INFORMATION:
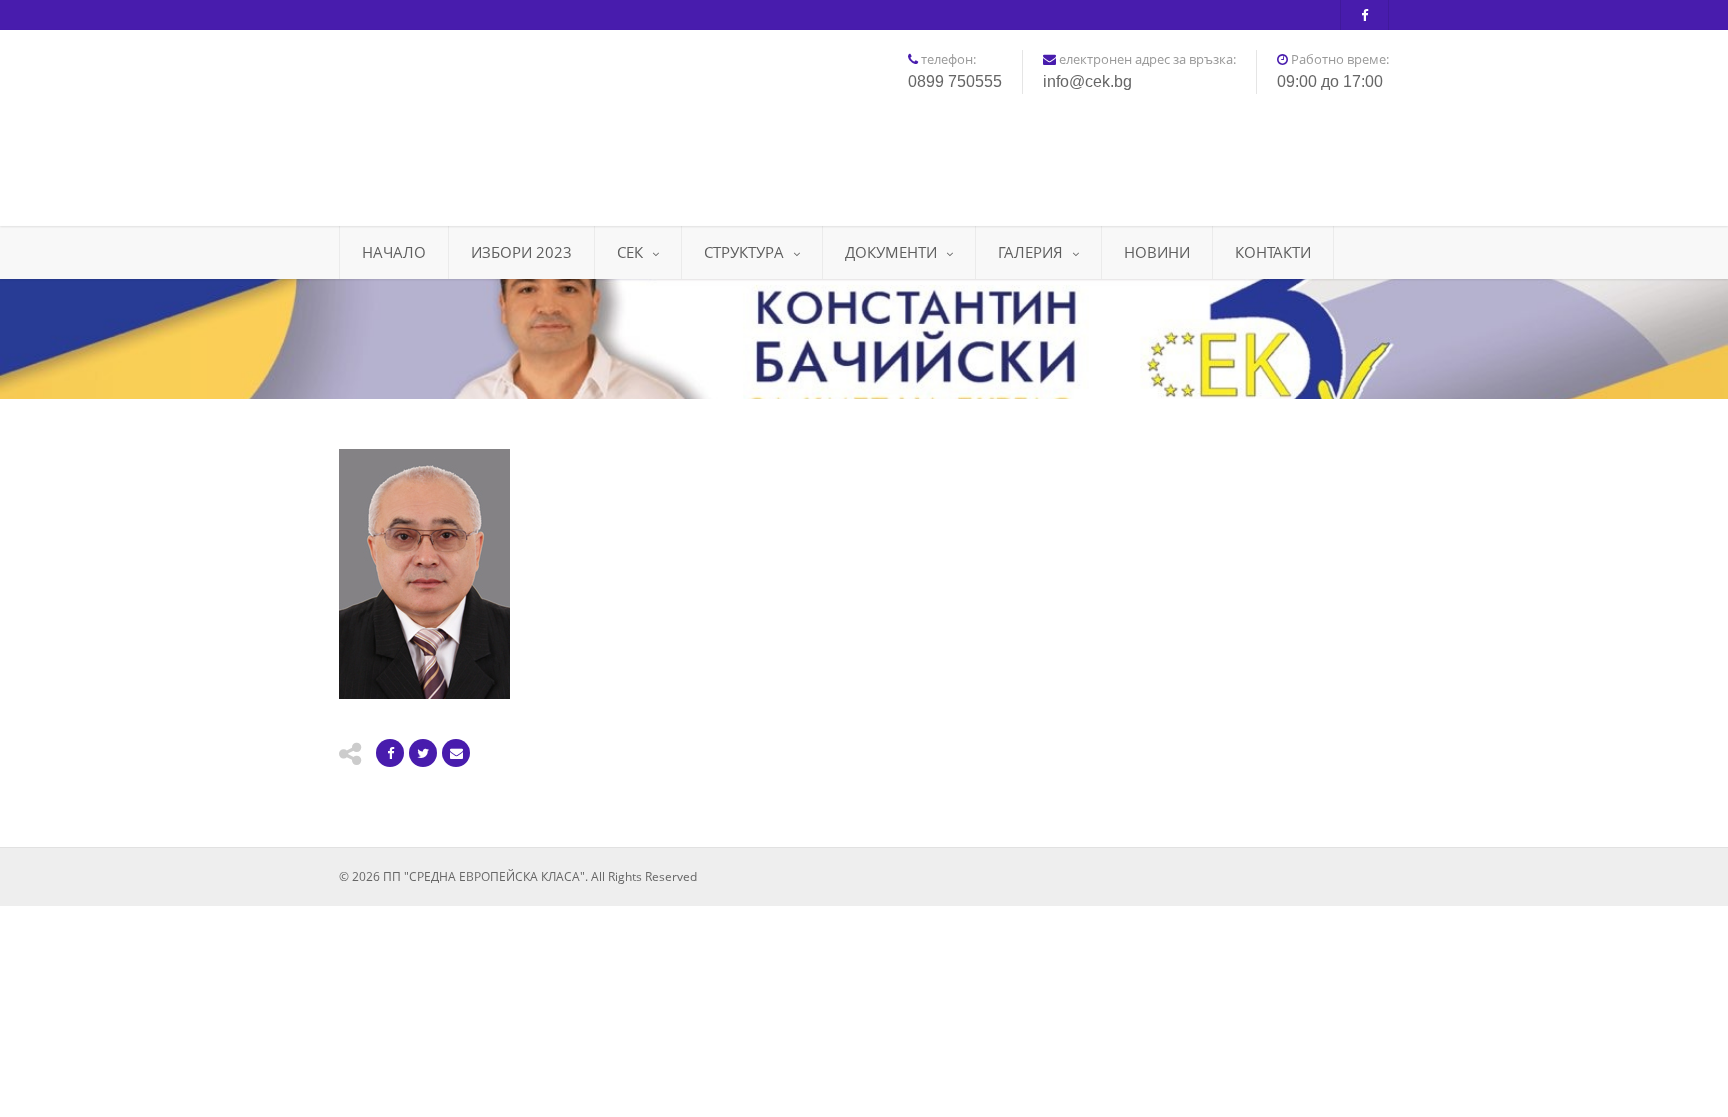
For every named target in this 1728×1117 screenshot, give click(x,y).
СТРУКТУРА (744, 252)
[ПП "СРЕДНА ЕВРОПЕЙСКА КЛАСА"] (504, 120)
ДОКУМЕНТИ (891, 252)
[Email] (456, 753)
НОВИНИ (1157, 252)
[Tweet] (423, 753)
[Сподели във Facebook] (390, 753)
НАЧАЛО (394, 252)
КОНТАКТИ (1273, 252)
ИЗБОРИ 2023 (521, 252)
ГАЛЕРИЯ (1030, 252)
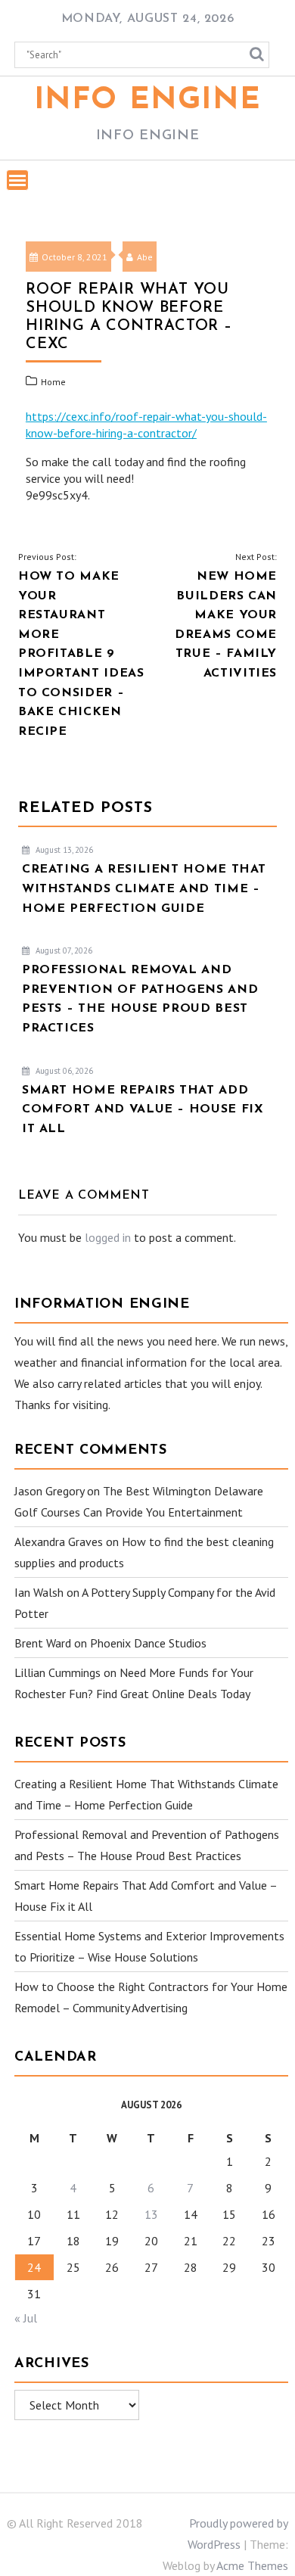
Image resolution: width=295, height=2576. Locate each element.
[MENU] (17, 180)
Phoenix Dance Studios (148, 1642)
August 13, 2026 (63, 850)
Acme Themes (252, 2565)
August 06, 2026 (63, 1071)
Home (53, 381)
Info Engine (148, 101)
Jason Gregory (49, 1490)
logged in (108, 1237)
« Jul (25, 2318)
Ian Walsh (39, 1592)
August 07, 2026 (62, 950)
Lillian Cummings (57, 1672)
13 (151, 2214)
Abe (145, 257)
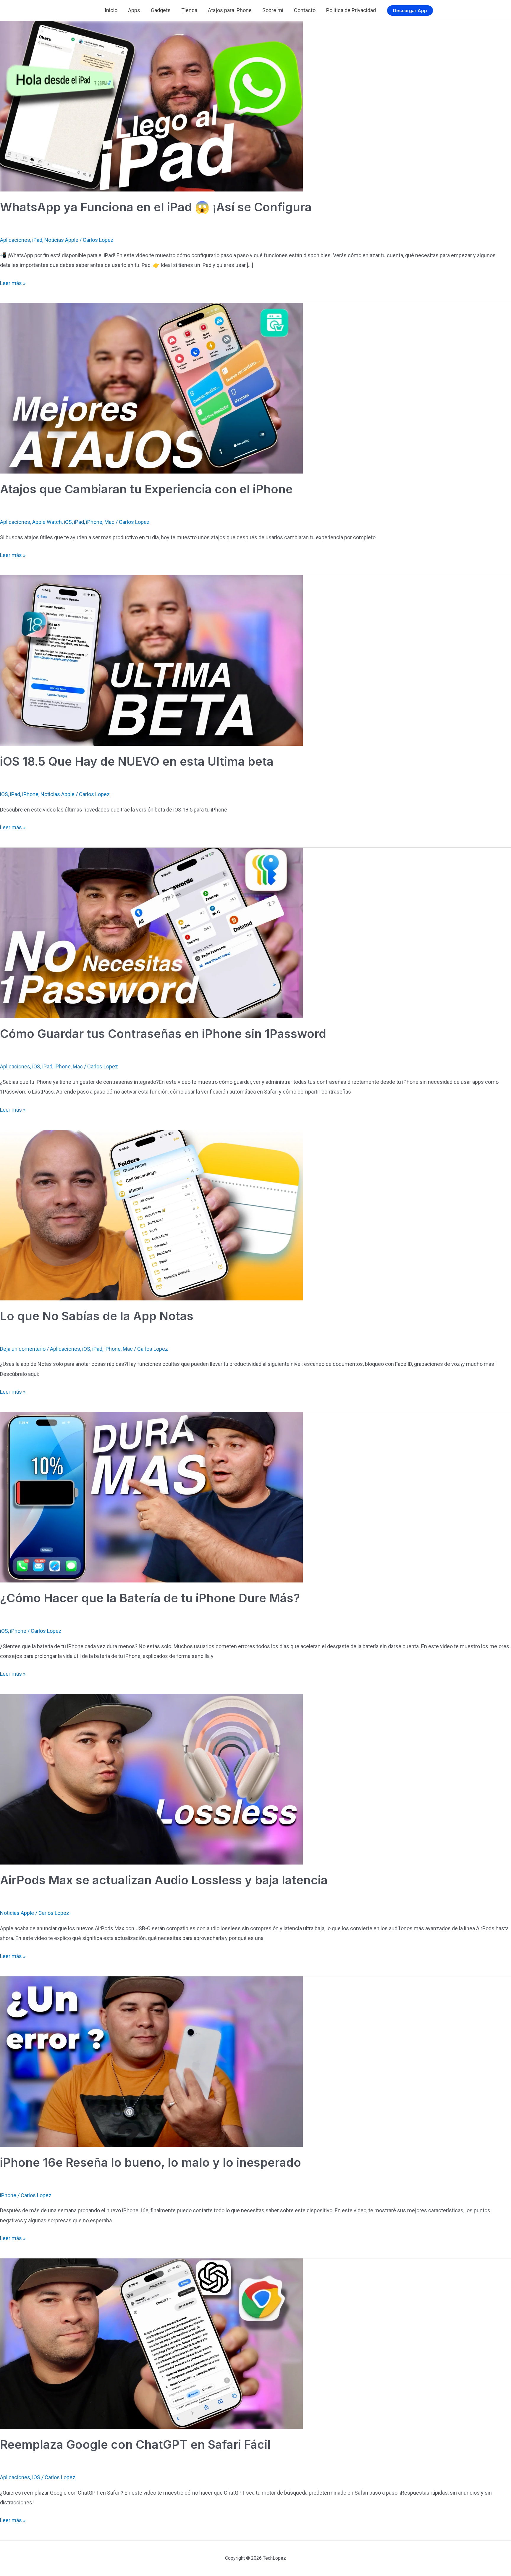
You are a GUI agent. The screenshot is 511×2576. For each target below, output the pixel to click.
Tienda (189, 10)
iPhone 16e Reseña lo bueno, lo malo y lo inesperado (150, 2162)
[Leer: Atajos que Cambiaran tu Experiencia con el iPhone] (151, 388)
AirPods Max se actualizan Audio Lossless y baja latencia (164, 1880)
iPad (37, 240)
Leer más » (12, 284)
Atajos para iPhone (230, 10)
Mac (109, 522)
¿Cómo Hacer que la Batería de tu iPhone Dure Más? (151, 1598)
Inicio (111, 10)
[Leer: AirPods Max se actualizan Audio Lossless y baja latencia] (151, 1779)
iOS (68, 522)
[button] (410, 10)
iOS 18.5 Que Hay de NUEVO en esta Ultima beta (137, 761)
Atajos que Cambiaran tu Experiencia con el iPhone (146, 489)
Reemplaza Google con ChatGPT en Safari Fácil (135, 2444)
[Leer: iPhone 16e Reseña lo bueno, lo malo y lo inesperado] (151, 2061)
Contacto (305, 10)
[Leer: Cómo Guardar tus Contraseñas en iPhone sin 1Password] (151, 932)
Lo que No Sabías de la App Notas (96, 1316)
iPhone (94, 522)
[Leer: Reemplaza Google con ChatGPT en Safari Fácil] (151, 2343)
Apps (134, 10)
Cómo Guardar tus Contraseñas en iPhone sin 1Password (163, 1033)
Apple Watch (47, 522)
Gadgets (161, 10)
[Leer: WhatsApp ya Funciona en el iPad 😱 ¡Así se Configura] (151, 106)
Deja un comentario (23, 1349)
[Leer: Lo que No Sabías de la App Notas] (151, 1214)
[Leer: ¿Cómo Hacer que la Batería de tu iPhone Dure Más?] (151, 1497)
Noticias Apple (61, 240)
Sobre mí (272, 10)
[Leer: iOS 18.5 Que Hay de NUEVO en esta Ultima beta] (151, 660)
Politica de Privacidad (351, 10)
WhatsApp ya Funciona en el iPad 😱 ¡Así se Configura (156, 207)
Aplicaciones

EXERCISE GOAL: Pictures stay out; reproduce every line of the records exactly.

ANSWER SECTION:
For every named target in this 1728×1117 screenshot, give click(x,y).
СТРУКТУРА (744, 252)
[ПП "СРЕДНА ЕВРОПЕЙСКА КЛАСА"] (504, 120)
ДОКУМЕНТИ (891, 252)
[Email] (456, 753)
НОВИНИ (1157, 252)
[Tweet] (423, 753)
[Сподели във Facebook] (390, 753)
НАЧАЛО (394, 252)
КОНТАКТИ (1273, 252)
ИЗБОРИ 2023 (521, 252)
ГАЛЕРИЯ (1030, 252)
Image resolution: width=295, height=2576. Locate each element.
[MENU] (17, 180)
Phoenix Dance Studios (148, 1642)
August 13, 2026 (63, 850)
Acme Themes (252, 2565)
August 06, 2026 (63, 1071)
Home (53, 381)
Info Engine (148, 101)
Jason Gregory (49, 1490)
logged in (108, 1237)
« Jul (25, 2318)
Ian Walsh (39, 1592)
August 07, 2026 (62, 950)
Lillian Cummings (57, 1672)
13 (151, 2214)
Abe (145, 257)
You are a GUI agent. The screenshot is 511×2576. For each target below, output the pixel to click.
Tienda (189, 10)
iPhone 16e Reseña lo bueno, lo malo y lo inesperado (150, 2162)
[Leer: Atajos que Cambiaran tu Experiencia con el iPhone] (151, 388)
AirPods Max se actualizan Audio Lossless y baja latencia (164, 1880)
iPad (37, 240)
Leer más » (12, 284)
Atajos para iPhone (230, 10)
Mac (109, 522)
¿Cómo Hacer que la Batería de tu iPhone Dure Más? (151, 1598)
Inicio (111, 10)
[Leer: AirPods Max se actualizan Audio Lossless y baja latencia] (151, 1779)
iOS (68, 522)
[button] (410, 10)
iOS 18.5 Que Hay de NUEVO en esta Ultima beta (137, 761)
Atajos que Cambiaran tu Experiencia con el iPhone (146, 489)
Reemplaza Google con ChatGPT en Safari Fácil (135, 2444)
[Leer: iPhone 16e Reseña lo bueno, lo malo y lo inesperado] (151, 2061)
Contacto (305, 10)
[Leer: Cómo Guardar tus Contraseñas en iPhone sin 1Password] (151, 932)
Lo que No Sabías de la App Notas (96, 1316)
iPhone (94, 522)
[Leer: Reemplaza Google con ChatGPT en Safari Fácil] (151, 2343)
Apps (134, 10)
Cómo Guardar tus Contraseñas en iPhone sin 1Password (163, 1033)
Apple Watch (47, 522)
Gadgets (161, 10)
[Leer: WhatsApp ya Funciona en el iPad 😱 ¡Así se Configura] (151, 106)
Deja un comentario (23, 1349)
[Leer: Lo que No Sabías de la App Notas] (151, 1214)
[Leer: ¿Cómo Hacer que la Batería de tu iPhone Dure Más?] (151, 1497)
Noticias Apple (61, 240)
Sobre mí (272, 10)
[Leer: iOS 18.5 Que Hay de NUEVO en esta Ultima beta] (151, 660)
Politica de Privacidad (351, 10)
WhatsApp ya Funciona en el iPad 😱 ¡Así se Configura (156, 207)
Aplicaciones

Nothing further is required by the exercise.